The second report, written by an American Association of Medical Colleges task force,
took a strong stand against marketing by industry representatives in academic medical centers. But unlike the CEJA report, it did not actually reject industry support.
Instead, the task force recommended that academic institutions prohibit the acceptance of all gifts from industry representatives to physicians and students. The task force also recommended that drug samples and financial support for CME be managed via a central office at the institution. And while the task force felt that pharmaceutical sales representatives should still meet with physicians, they should only be allowed to meet by appointment in non-patient areas.
These recommendations were approved unconditionally by every Task Force member. Well, almost every member. Kevin Sharer (Amgen), said that he was “not in a position to endorse the text” of the report. Mr. Sharer further stated that “It is understandable that industry and academe will not agree completely on the final wording of any report given our differing roles in health care."
Two things are clear, according to Relman: 1) professional medical organizations are reluctant to cut off industry support of CME because they currently see no other source of funding to replace it, even though 2) there seems to be a “slowly gathering consensus” among physicians, residents, and medical students that this sort of funding, and the gifts, food, and other rewards that come with it, are “unprofessional and unseemly.”

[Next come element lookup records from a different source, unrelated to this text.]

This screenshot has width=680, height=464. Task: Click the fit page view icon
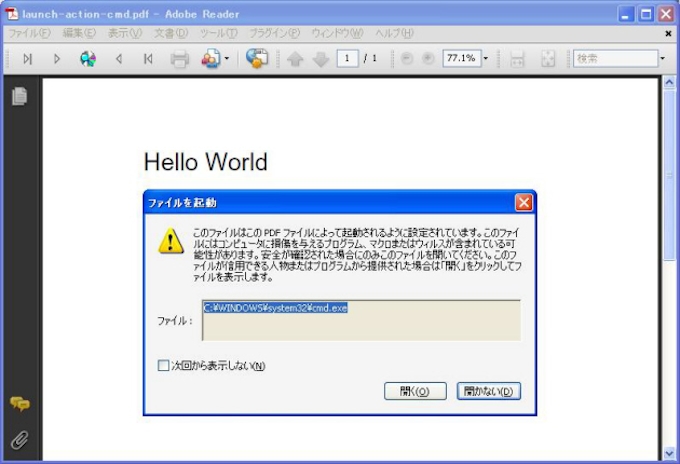tap(547, 59)
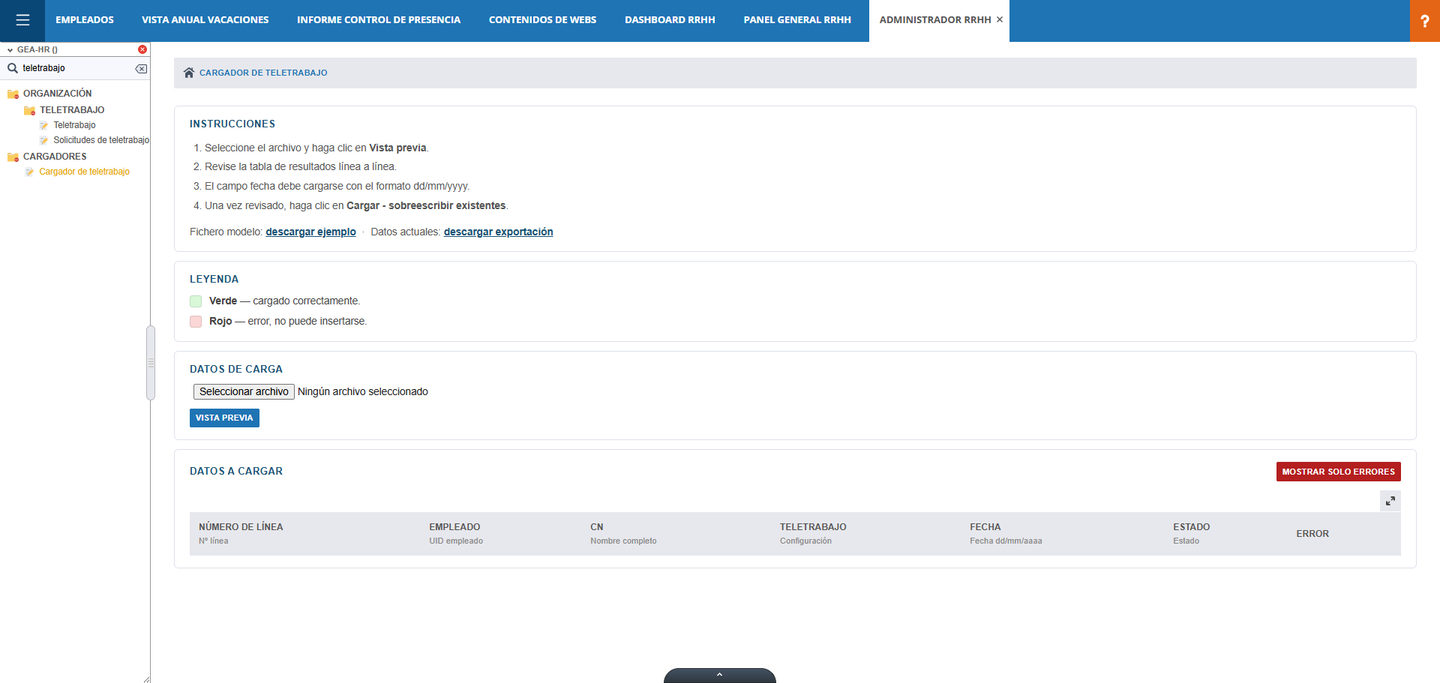The width and height of the screenshot is (1440, 683).
Task: Clear the teletrabajo search text
Action: click(141, 68)
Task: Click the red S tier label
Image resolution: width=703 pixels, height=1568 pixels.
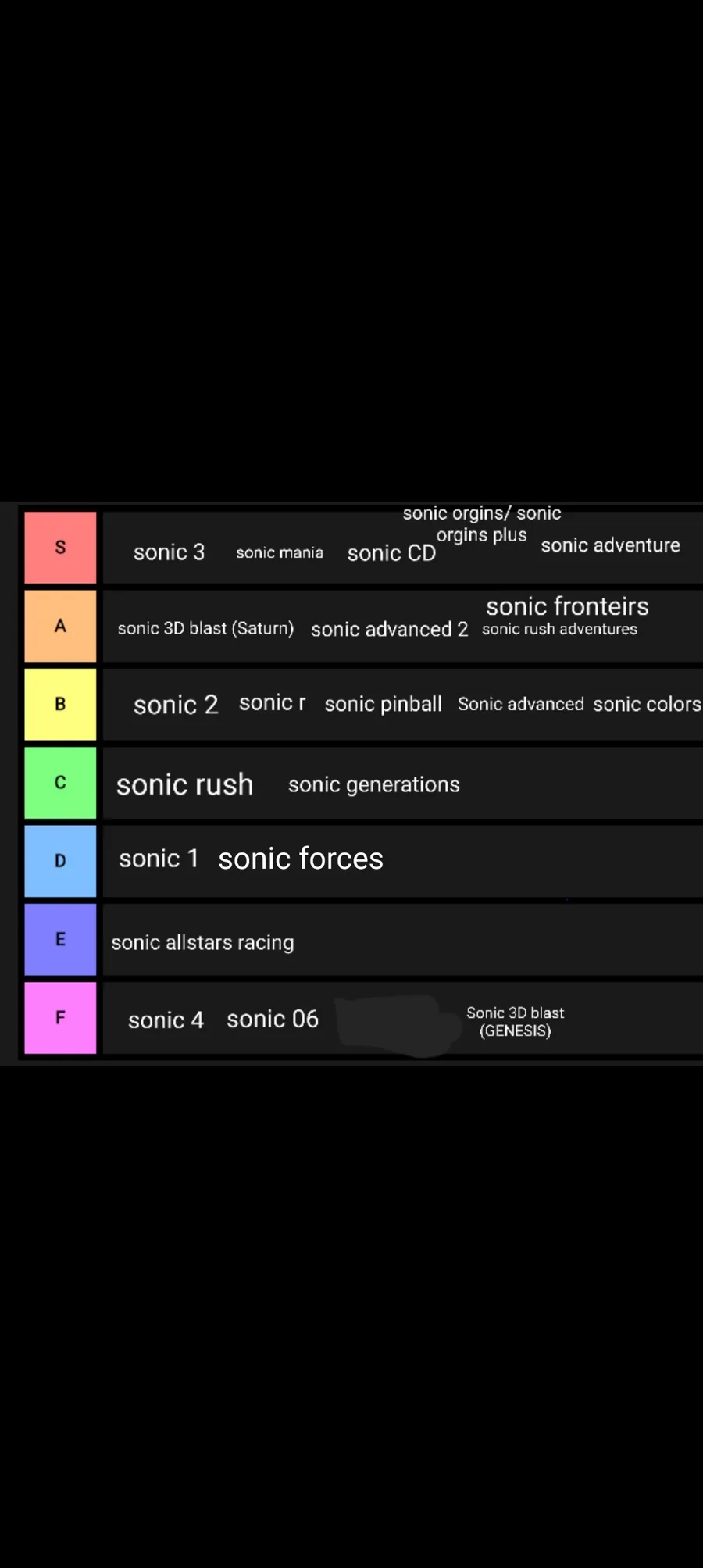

This may seem like just another commentary opining why industry support is a negative thing and why doctors must be especially vigilant in recognizing it as such, but two things make this commentary special: first, as a leader in the medical profession, Dr. Relman has a pretty loud voice, and second, Dr. Relman offers some ideas to actually mend the situation (though even Dr. Relman agrees that it won’t be an easy or quick fix).
For example, he suggests that, for several reasons, CME need not be as expensive as it is now. CME need not be held at expensive resorts or need not be administered by a pharmaceutical company through a third party middle-man who must also make a profit. Then, physicians attending CME programs “ought to be willing and able to pay something for their continuing education,” he says.
Dr. Relman also suggests that, as part of a physician’s job, “full-time salaried clinical faculty at schools and teaching hospitals should be expected to teach in the CME programs sponsored by their institutions, just as they teach in medical student and residency programs.” This would put CME on level terms with the training a doctor receives in medical schol and during the residency program.
Time—and the new crop of medical professionals—will tell how Dr. Relman’s view is received into the medical profession.